Un dossier Mps non è mai esistito, come non è mai esistita l’ipotesi di entrare in Telecom Italia: pura fantasia. Per quanto attiene Mps, c’è un dettaglio che pochi sanno: con il conferimento della quota in Generali, la Banca d’Italia ha posto come condizione non solo la vendita delle azioni entro il 2015, ma anche il non coinvolgimento della Cassa in soggetti vigilati da Bankitalia stessa, banche e assicurazioni. Il motivo è chiaro: evitare il rischio di un conflitto di interessi in ambito pubblico.
Con le banche avete però un rapporto molto stretto, senza contare che sono proprio le Fondazioni bancarie il socio dello Stato in Cdp e nei suoi fondi di investimento...
Vero, ma il nostro ruolo è quello di supporto al sistema bancario, non di esserne azionisti. La Cassa fornisce liquidità alle banche per il plafond Pmi: 13,2 miliardi già erogati e contrattualizzati. Nel 2013 abbiamo erogato 3,8 miliardi e 500 milioni già in questi primi mesi del 2014. E con gli acquisti di cartolarizzazioni, Cdp fornisce alle banche liquidità e capitali patrimonialmente importanti.
Anche le imprese hanno però bisogno di risorse, vista anche l’assenza di un vero mercato dei capitali. I vostri fondi hanno operato molto sul fronte dell’equity, ma sul lato del debito è stato fatto ben poco. Che cosa avete in programma?
Il debito è la nostra prossima sfida. E l’esperienza sul mercato dei capitali del Fondo italiano di investimento sarà preziosa per sviluppare nuovi strumenti di intervento. Penso al venture capital e soprattutto a un fondo dei fondi dedicato interamente al sostegno del mercato dei minibond, le nuove obbligazioni per il finanziamento a basso costo delle piccole e medie imprese.

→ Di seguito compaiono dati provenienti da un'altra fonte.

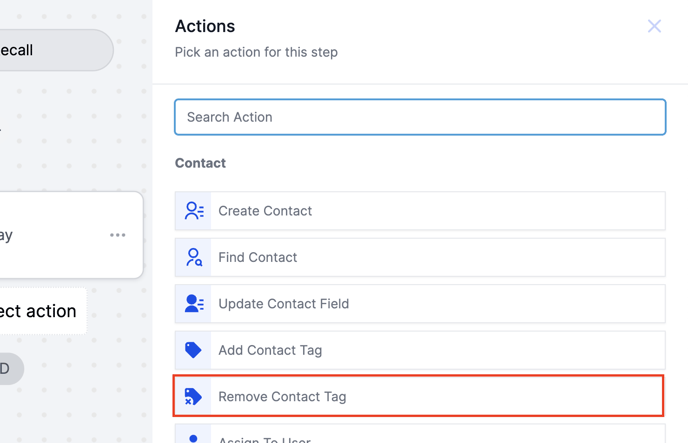Image resolution: width=688 pixels, height=443 pixels.
Task: Click the Select action step button
Action: click(x=40, y=311)
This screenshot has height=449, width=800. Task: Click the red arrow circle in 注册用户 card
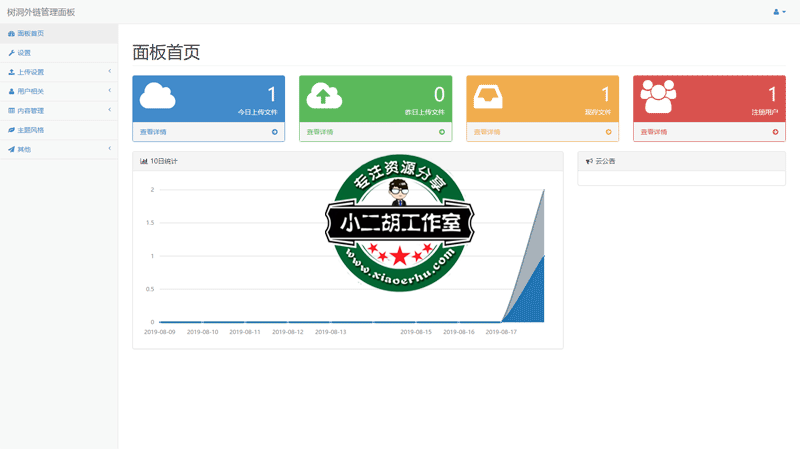click(x=775, y=132)
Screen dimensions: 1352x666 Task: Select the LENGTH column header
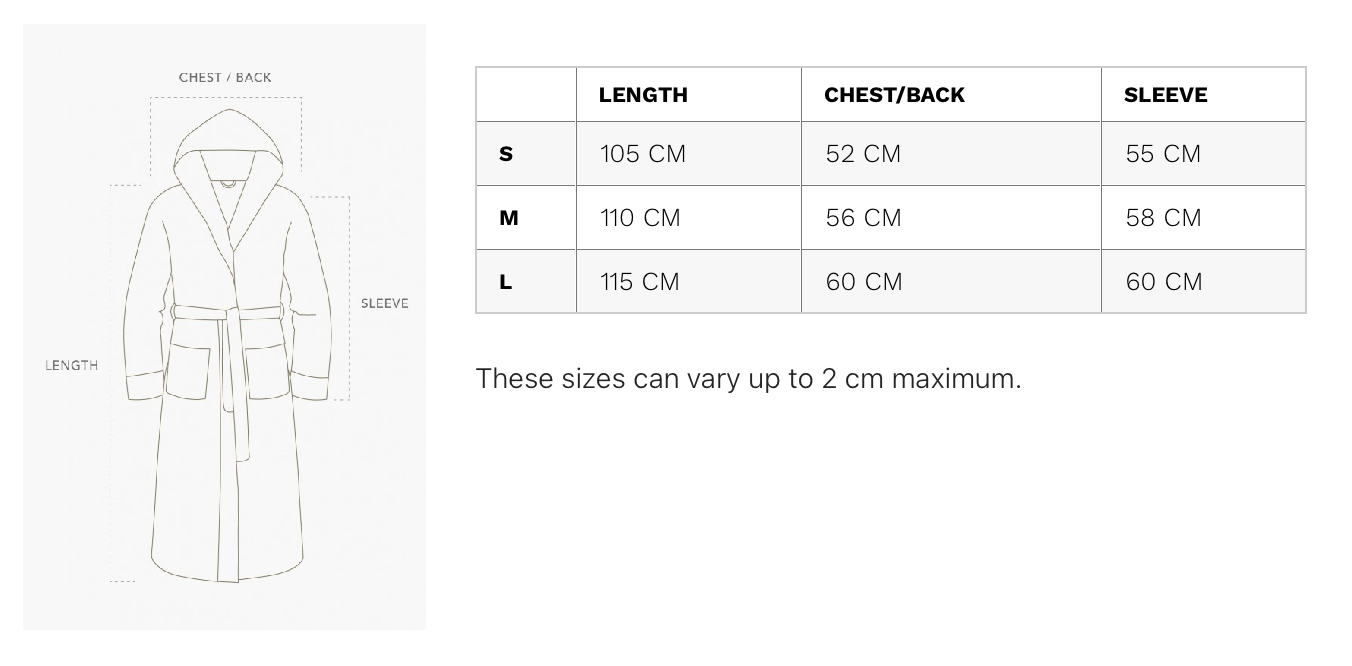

Potremmo creare una divisione specializzata in seno al Fondo italiano dotata di risorse sufficienti - penso a diverse centinaia di milioni - per sottoscrivere collocamenti e dare un forte impulso al mercato dei minibond.
Per quasi due anni avete cercato invano un accordo con Telecom Italia per rilevare la rete e garantire così gli investimenti su un asset che lei stesso ha definito «strategico per il Paese». Il piano prevedeva di unire la rete di Telecom con quella in fibra di Metroweb, società che fa capo a F2i, creando un nuovo grande operatore nazionale indipendente. Non solo il piano è fallito, ma l’ad di F2i Vito Gamberale ha aperto un proprio negoziato con Telecom Italia su Metroweb, ed è addirittura candidato alla presidenza dell’ex monopolista nella lista della famiglia Fossati. Situazione fuori controllo?

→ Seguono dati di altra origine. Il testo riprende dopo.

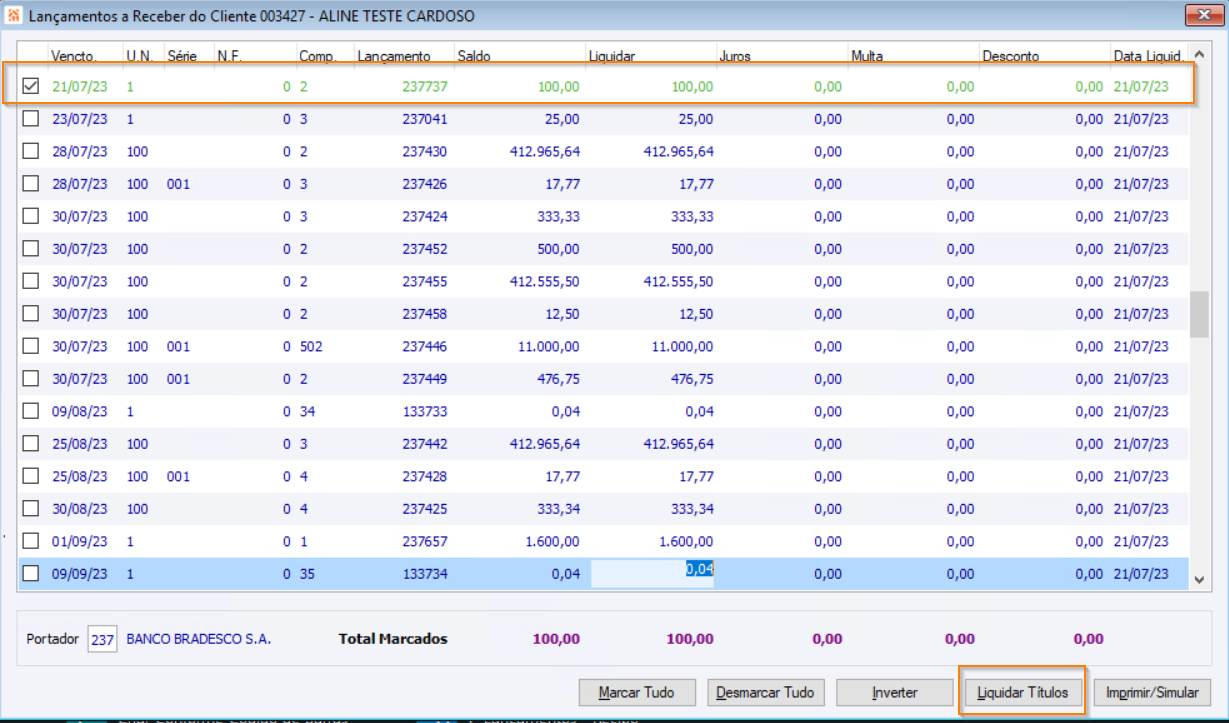1229x723 pixels.
Task: Mark the checkbox for lançamento 133734
Action: point(31,573)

Su Gamberale preferisco non rispondere. Ma riconfermo che per Cdp le reti di telecomunicazioni di nuova generazione hanno un valore strategico: investirci è fondamentale per la competitività del sistema economico. In questi 4 anni, la squadra che governa la Cassa ha conseguito molti risultati: oggi il mio più grande rammarico è quello di non essere riuscito a investire di più su un grande progetto nazionale per le telecomunicazioni. Vedremo come finirà, ma una cosa è certa: in Telecom Italia non vogliamo entrare.

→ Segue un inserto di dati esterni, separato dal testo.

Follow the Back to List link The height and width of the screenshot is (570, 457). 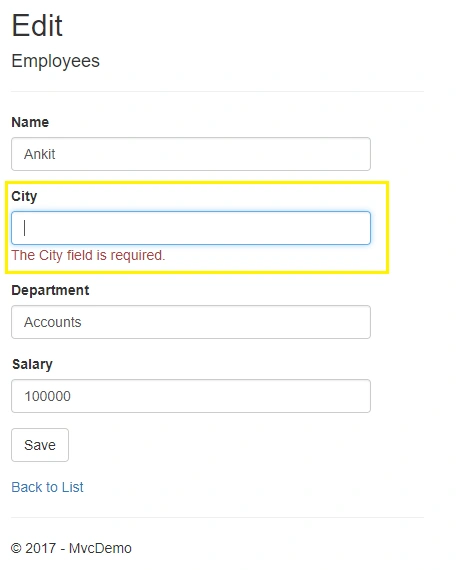click(47, 487)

Un’ultima questione: il nodo-retribuzioni. Lei è entrato in Cdp con uno stipendio elevato che le è poi stato ridotto. Ora il suo stipendo è il tetto non superabile delle retribuzioni di tutti i manager del sistema-Cdp...
Nel 2013 ho denunciato emolumenti relativi al 2012 per 1,035 milioni di euro: era lo stipendio antecedente al Dl 69 del giugno 2013, che ha modificato la disciplina in materia di compensi di presidente e amministratore delegato di società a controllo pubblico. In conseguenza, a ottobre 2013, il Comitato compensi della Cdp ha deliberato il mio nuovo compenso con efficacia retroattiva ad aprile 2013, data del rinnovo. Adesso, dunque, il mio stipendio è di 607mila euro come quota fissa, cui si aggiungono 190.675 euro come quota variabile e 25.425 euro di incentivo a lungo termine per un totale massimo, essendo le parti variabili appunto variabili, di 823.100 euro. E questo ora è il tetto massimo per i top manager del gruppo.